If you're passionate about building a better future for individuals, communities, and our country-and you're committed to working hard to play your part in building that future-consider WGU as the next step in your career. Driven by a mission to expand access to higher education through online, competency-based degree programs, WGU is also committed to being a great place to work for a diverse workforce of student-focused professionals. The university has pioneered a new way to learn in the 21st century, one that has received praise from academic, industry, government, and media leaders. Whatever your role, working for WGU gives you a part to play in helping students graduate, creating a better tomorrow for themselves and their families.

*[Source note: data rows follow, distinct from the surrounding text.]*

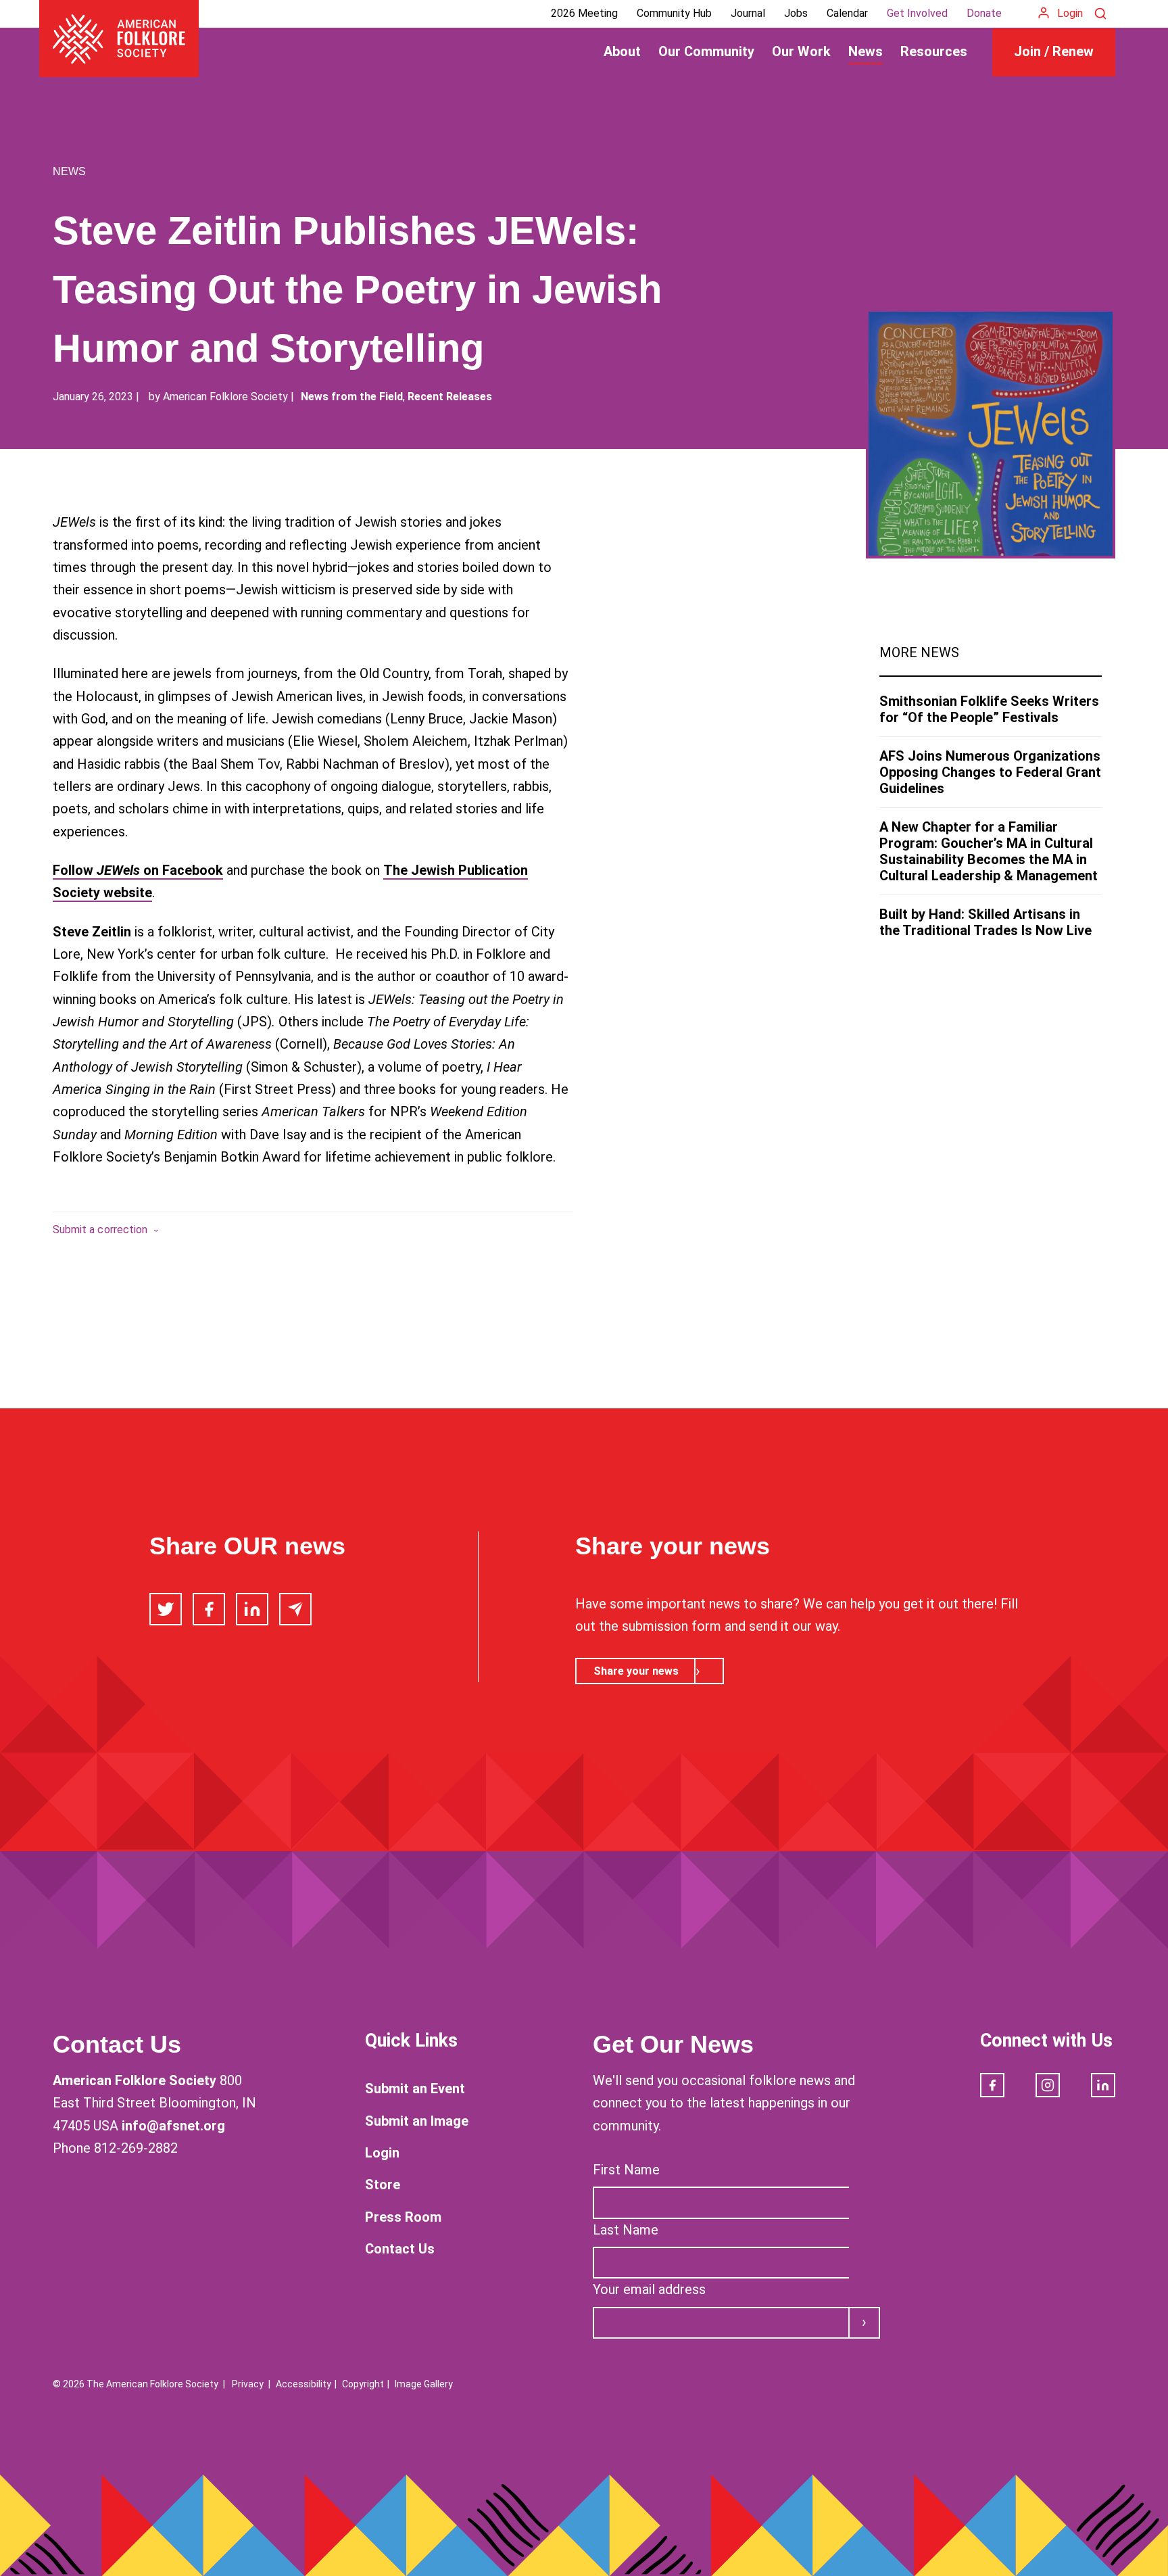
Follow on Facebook (138, 870)
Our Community (706, 51)
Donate (984, 13)
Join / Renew (1054, 51)
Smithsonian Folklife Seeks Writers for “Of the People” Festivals (989, 709)
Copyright (363, 2384)
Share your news (636, 1671)
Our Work (801, 51)
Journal (748, 13)
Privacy (248, 2384)
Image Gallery (424, 2384)
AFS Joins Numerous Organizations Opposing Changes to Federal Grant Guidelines (990, 772)
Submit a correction (100, 1229)
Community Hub (674, 13)
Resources (933, 51)
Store (382, 2184)
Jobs (796, 13)
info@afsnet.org (173, 2126)
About (622, 51)
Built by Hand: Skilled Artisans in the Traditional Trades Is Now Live (985, 922)
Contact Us (400, 2249)
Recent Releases (450, 396)
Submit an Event (415, 2088)
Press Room (403, 2217)
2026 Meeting (584, 13)
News (865, 51)
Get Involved (917, 13)
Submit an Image (416, 2121)
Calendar (847, 13)
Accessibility (303, 2384)
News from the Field (352, 396)
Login (1070, 13)
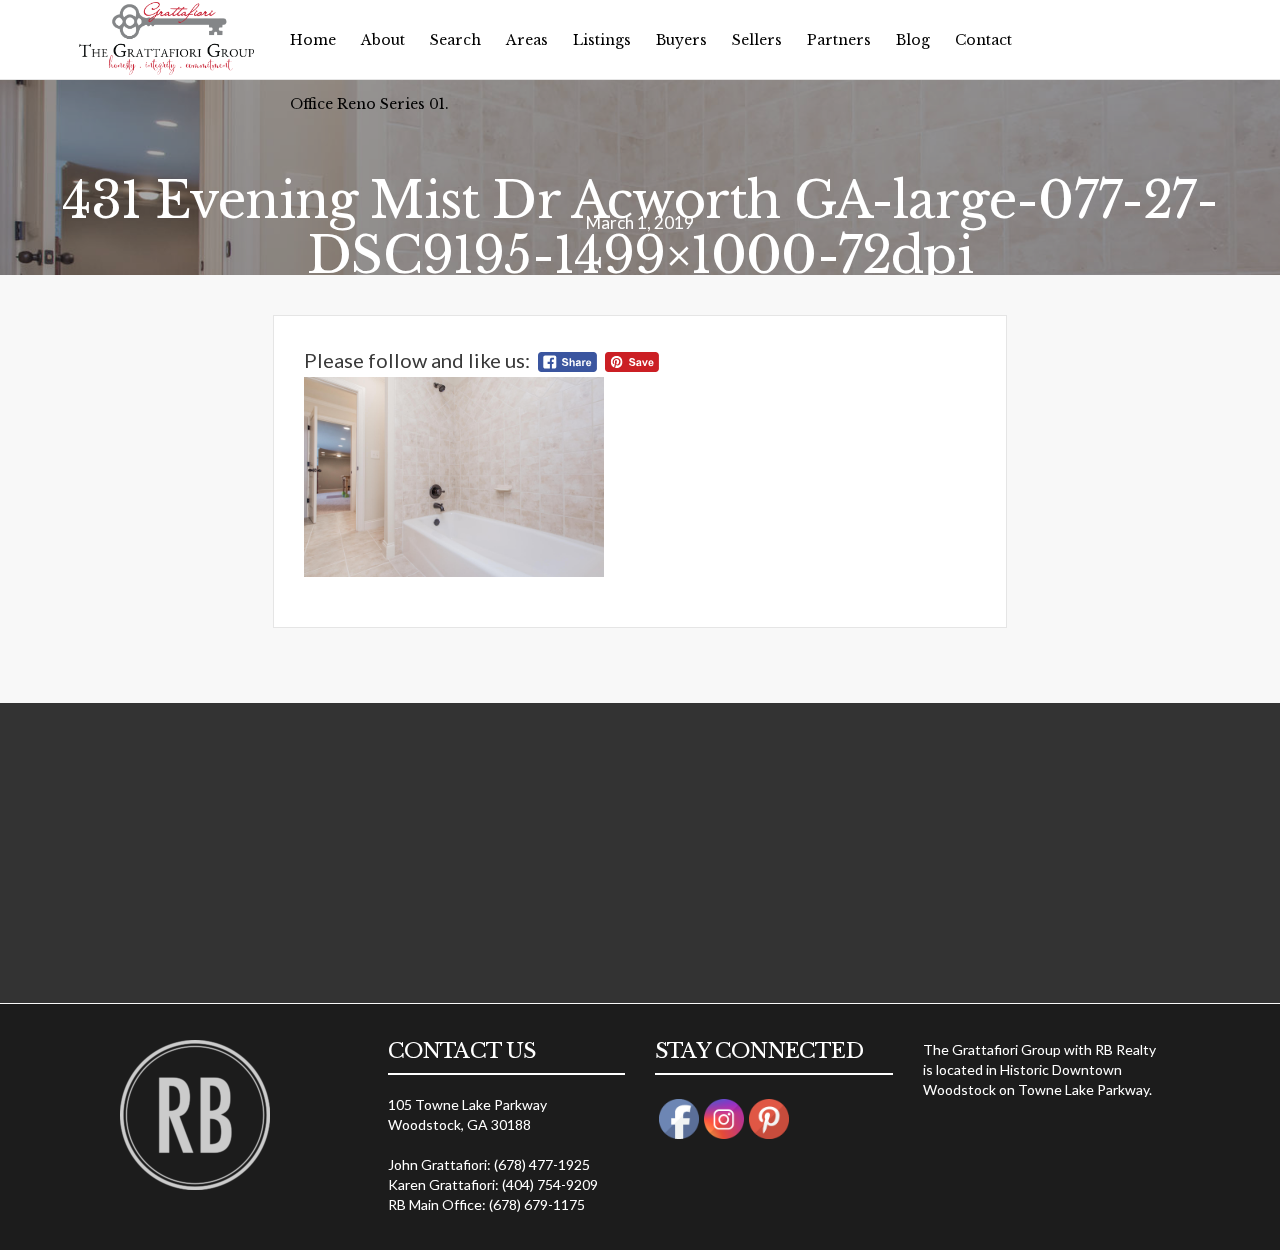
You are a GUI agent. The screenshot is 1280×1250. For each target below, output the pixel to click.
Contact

The salary range for this position takes into account the wide range of factors that are considered in making compensation decisions including but not limited to skill sets; experience and training; licensure and certifications; and other business and organizational needs. At WGU, it is not typical for an individual to be hired at or near the top of the range for their position, and compensation decisions are dependent on the facts and circumstances of each case. A reasonable estimate of the current range is: Grade: Management Technical 715 Pay Range: $ - $. The Senior Manager of Site Reliability Engineering (SRE) leads the function responsible for ensuring that critical systems and services are reliable, scalable, and resilient. The role combines technical leadership with organizational management, directing SRE teams in designing, implementing, and operating infrastructure that supports business needs. This position defines service reliability standards, drives incident response practices, oversees automation initiatives, and partners with other engineering and product teams to balance reliability with delivery velocity. This position's main objective is to improve reliability, performance, and operational efficiency to ensure our students and faculty are delighted with the fully online educational experience. Primary Responsibilities
Leads and mentors SRE teams, creating an environment that encourages ownership, collaboration, and continuous improvement. Establishes the SRE vision, goals, and operational strategies in alignment with organizational objectives. Defines reliability roadmaps and communicate priorities to engineering and executive stakeholders. Develops, drives, and supports service level objectives (SLOs), indicators (SLIs), and agreements (SLAs) across systems. Directs incident management processes, including response coordination, root cause analysis, and follow-up actions. Implements practices that reduce downtime and ensure systems meet availability, scalability, and performance expectations. Drives adoption of infrastructure as code, CI/CD pipelines, and automated testing to improve operational efficiency. Oversees monitoring, alerting, and observability systems that provide insight into service health. Evaluates and implements emerging tools that enhance service reliability and reduce manual toil. Collects and evaluates system and application data to improve the performance and reliability of the environment proactively. Partners with software engineering, security, and product teams to integrate reliability into all development lifecycle phases. Provides senior leadership and other stakeholders with transparent reporting on reliability trends, risks, and improvement initiatives. Western Governors University is an equal opportunity employer and does not discriminate on the basis of race, color, religion, sex, age, national origin, disability, veteran status, sexual orientation or any other classification protected by federal, state or local law.